Exactly the lines from the one with "How do I perform: Click" through the end of the records below are needed, minus any pictures.

▶ **Entries shown**:
┌────────
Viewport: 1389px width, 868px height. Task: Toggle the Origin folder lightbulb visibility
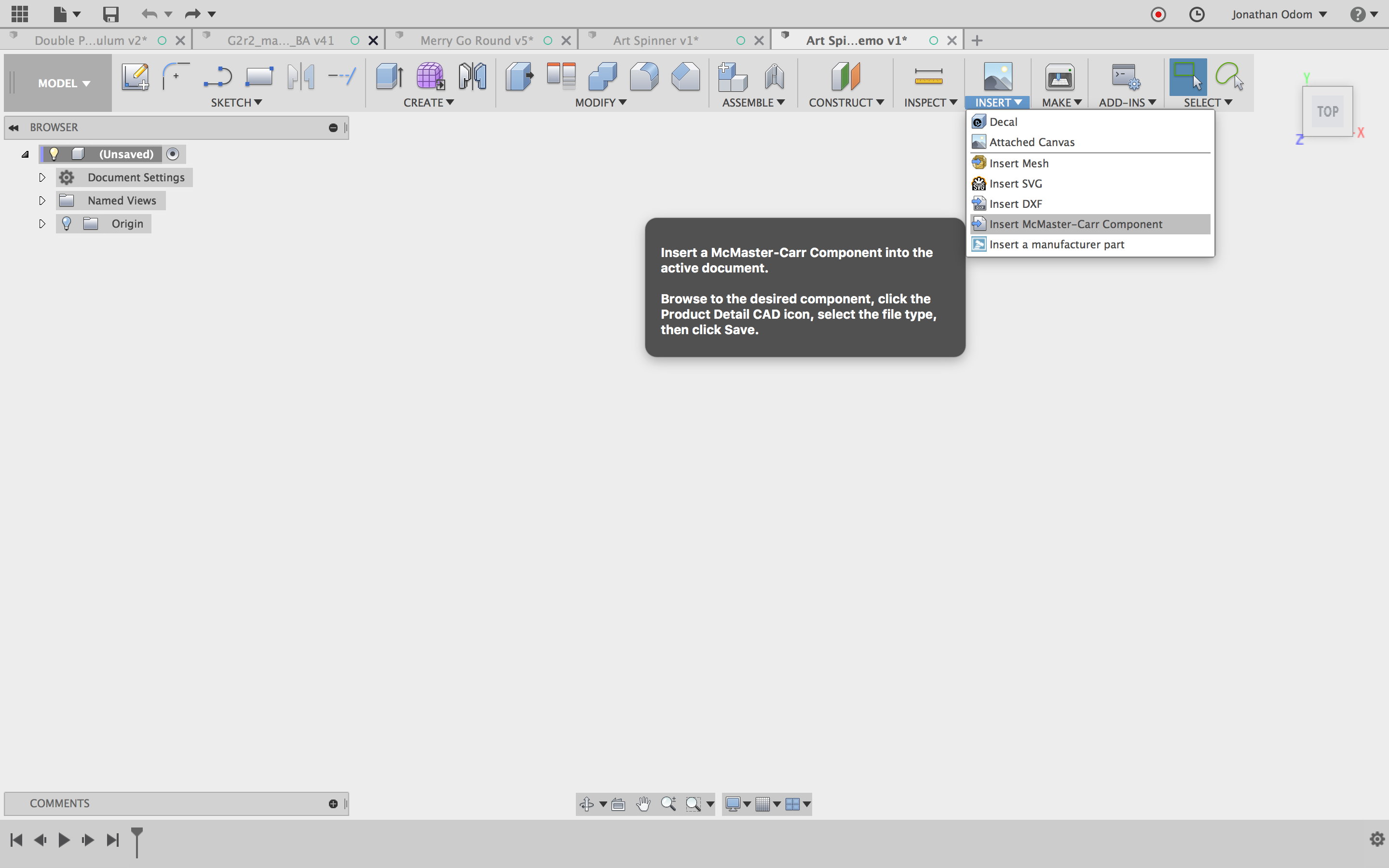tap(67, 224)
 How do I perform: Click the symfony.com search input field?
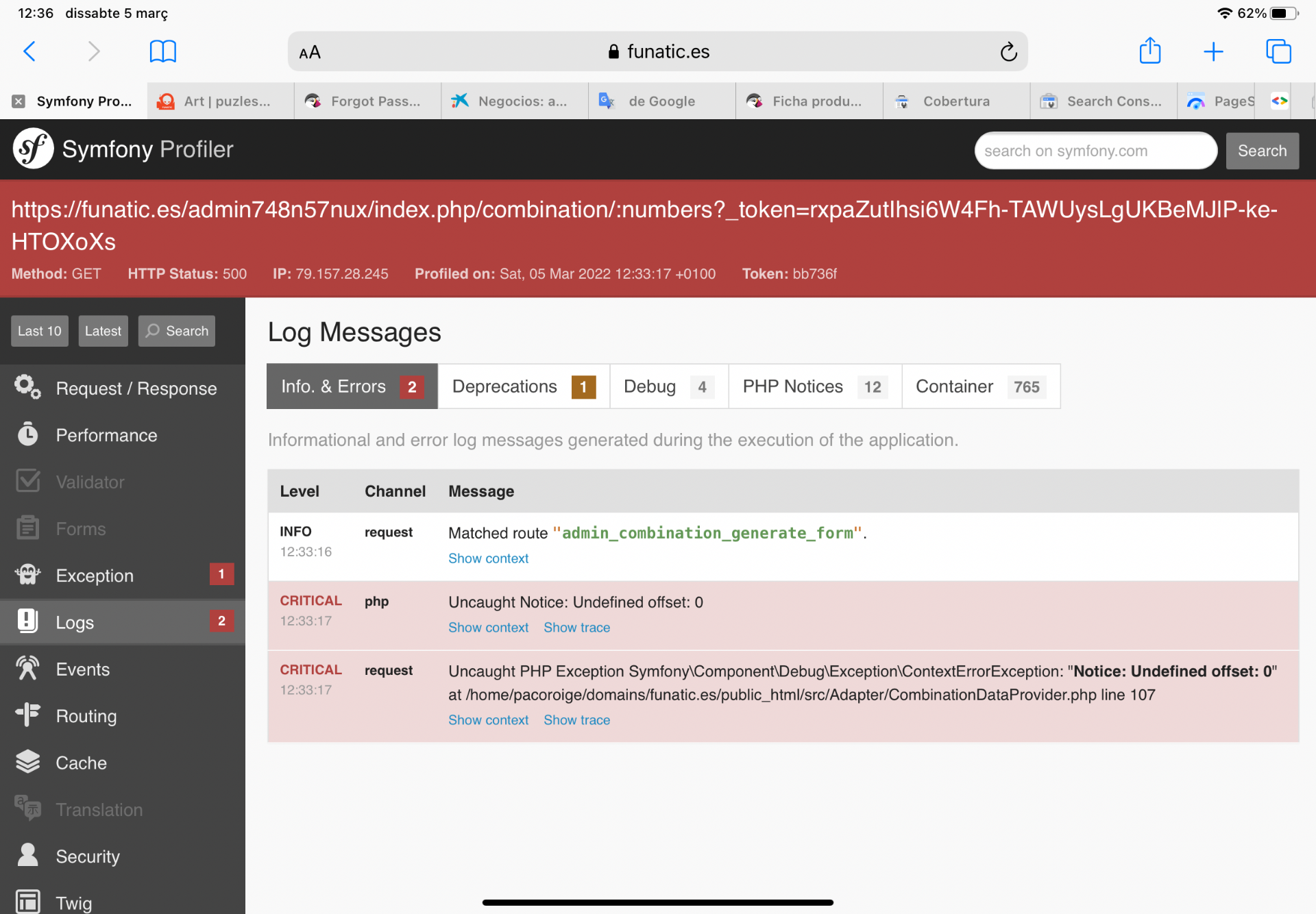click(1095, 151)
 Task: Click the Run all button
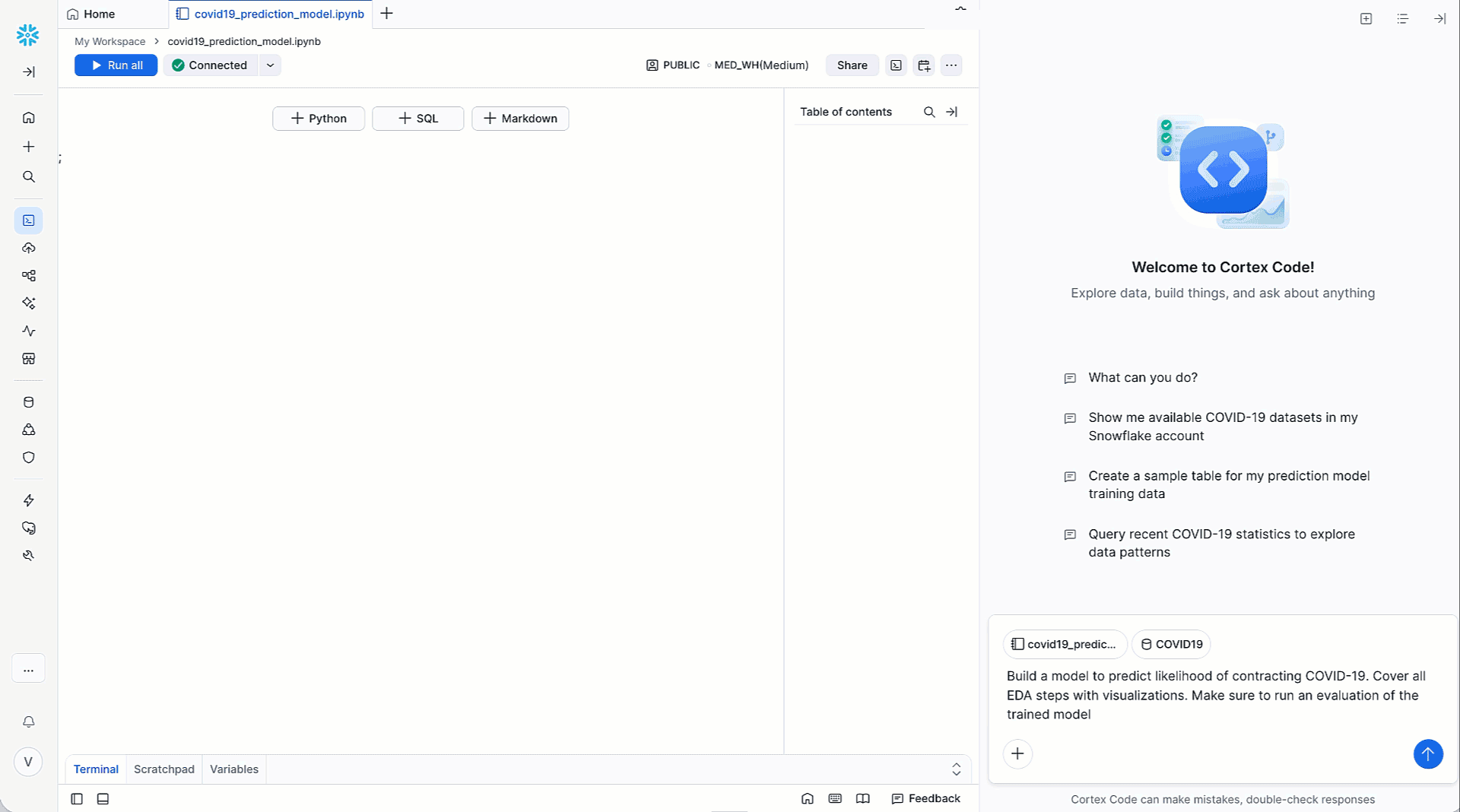click(116, 65)
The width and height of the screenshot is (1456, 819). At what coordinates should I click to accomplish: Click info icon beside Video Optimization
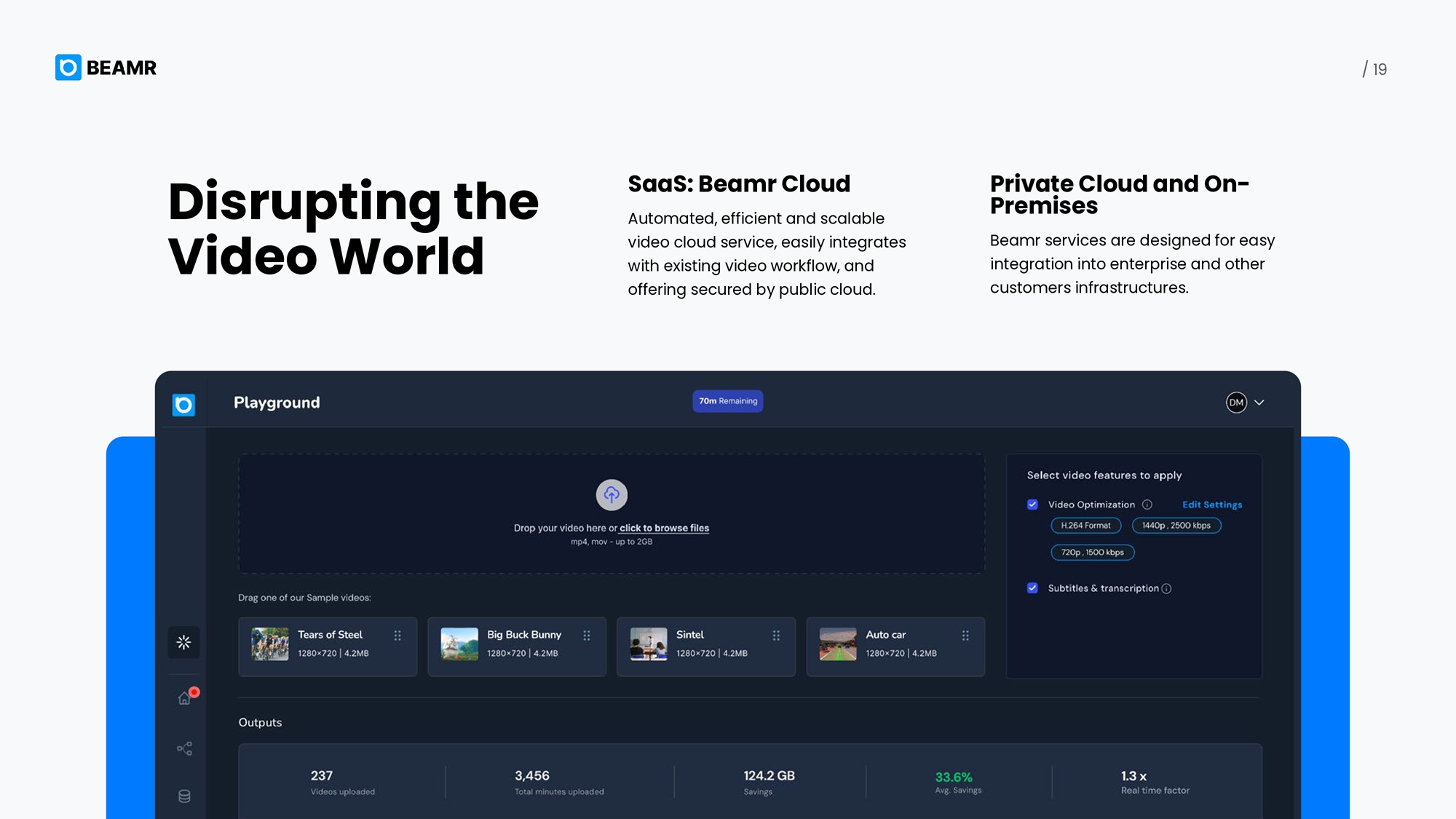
└────────
▶ **Answer space**:
 How do I perform: Click the symfony.com search input field?
click(1095, 151)
 Task: Click the Run all button
click(116, 65)
The width and height of the screenshot is (1456, 819). At what coordinates should I click to accomplish: Click info icon beside Video Optimization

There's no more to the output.